Ao calcular a diferença entre a porcentagem de respostas semelhantes das gêmeas dizigóticas e a das monozigóticas, os pesquisadores chegaram a um grau de “herdabilidade” igual a 34% para relações sexuais e a 45% para a masturbação. Esses números significariam o nível de participação da variação genética na diferença da capacidade das mulheres obterem o orgasmo.

No entanto, essa influência estatística, além de considerada baixa (menos de 50% em ambos os casos), pode sofrer distorções em função da amostra utilizada.
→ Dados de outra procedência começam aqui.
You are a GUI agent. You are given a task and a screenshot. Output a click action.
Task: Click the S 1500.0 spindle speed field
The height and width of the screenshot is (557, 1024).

A característica também pode não ser determinada por genes específicos, mas pela combinação de vários genes, sendo que, para determinar isso, seria preciso um mapeamento muito detalhado, algo distante da realidade, sobretudo quando se trata de uma característica tão difícil de padronizar como o orgasmo. “A estimativa de ’herdabilidade’ de características físicas é muito importante em organismos de interesse econômico – animais com destino à alimentação, por exemplo –, para justificar um programa de melhoramento genético”, esclarece Mônica Bucciarelli Rodriguez, bióloga da Universidade Federal de Minas Gerais. “Características humanas como o orgasmo feminino são muito mais complexas.”

Durante séculos considerado como tabu em nossa cultura, o orgasmo feminino começou a ser objeto de interesse científico apenas na década de 1960, quando se especulou que ele teria alguma função na fecundação. “Como o orgasmo dos homens tem um claro papel reprodutivo, a impotência masculina é muito mais estudada do que a disfunção sexual feminina”, explica Tim Spector, coordenador da pesquisa. Até hoje o assunto oculta muitos mistérios. O estudo realizado em Londres é somente uma tentativa válida de desvendá-los.